Buying property in Portugal is not necessarily the same as buying in the UK, there is other essential information concerning mortgages in Portugal you need to be aware of both before and during your property purchase.
- It is of paramount importance to seek independent advice from an overseas solicitor; preferrably a Portuguese solicitor.
- You need to ensure that you will have full title to the property on completion and that you have the appropriate documents available for the Portuguese mortgage lender. Other documents such as the official plans of the property, a plan of the site and a copy of the caderneta predial, fiscal numbers and certidao de encargos may be required before the lender is able to carry out a valuation. These documents are usually available from your solicitor
- You should check with the estate agent and/or your lawyer that you are aware of the costs charged by legal and Government authorities for buying a Portuguese property e.g. SISA Tax is normally charged on the ‘Declared Price’. The solicitor may be incorporating costs for assigning the mortgage within his charges, along with the title deeds to the land registry. You should establish the actual cost of these before proceeding with a loan application. The lender will also have their own legal costs for assigning the loan, the cost of which they will normally advise you when they issue the mortgage offer. These associated fees/taxes are typically between 10% – 15% of the properties purchase price.

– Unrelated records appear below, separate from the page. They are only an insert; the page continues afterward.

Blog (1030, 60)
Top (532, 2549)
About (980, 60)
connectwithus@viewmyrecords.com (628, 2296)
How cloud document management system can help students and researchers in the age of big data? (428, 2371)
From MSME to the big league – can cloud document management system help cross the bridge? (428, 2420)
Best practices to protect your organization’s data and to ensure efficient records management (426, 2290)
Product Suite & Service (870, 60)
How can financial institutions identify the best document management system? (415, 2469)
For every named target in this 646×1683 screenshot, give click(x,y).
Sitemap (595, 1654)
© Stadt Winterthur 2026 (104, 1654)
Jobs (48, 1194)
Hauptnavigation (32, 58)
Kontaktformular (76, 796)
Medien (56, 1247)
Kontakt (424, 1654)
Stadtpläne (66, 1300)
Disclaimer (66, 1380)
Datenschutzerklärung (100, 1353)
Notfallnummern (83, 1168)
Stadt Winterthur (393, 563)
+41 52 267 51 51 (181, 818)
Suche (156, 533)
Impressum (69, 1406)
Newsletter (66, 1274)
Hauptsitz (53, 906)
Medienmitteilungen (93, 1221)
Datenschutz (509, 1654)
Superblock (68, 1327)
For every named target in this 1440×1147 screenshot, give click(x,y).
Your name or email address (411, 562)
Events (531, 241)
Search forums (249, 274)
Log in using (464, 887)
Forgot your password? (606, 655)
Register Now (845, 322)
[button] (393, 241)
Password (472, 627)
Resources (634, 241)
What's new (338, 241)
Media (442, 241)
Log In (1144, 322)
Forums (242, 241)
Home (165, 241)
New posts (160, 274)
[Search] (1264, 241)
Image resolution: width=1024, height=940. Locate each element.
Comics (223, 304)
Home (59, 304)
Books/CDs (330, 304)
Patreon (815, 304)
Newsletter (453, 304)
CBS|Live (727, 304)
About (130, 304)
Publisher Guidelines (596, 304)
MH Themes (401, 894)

- Before signing the sales contract, in Portugal the bank will require a copy of this document to be forwarded with the relevant application form. However you are able to sign this contract with the clause “subject to mortgage finance” as the contract, once signed is legally binding, and you may have to forfeit any deposit monies paid.
- Portuguese banks will require a Habitation licence before financing the final instalments of staged payments on the property.
Properties in Portugal can be purchased with a Portuguese mortgage in either individual or joint names.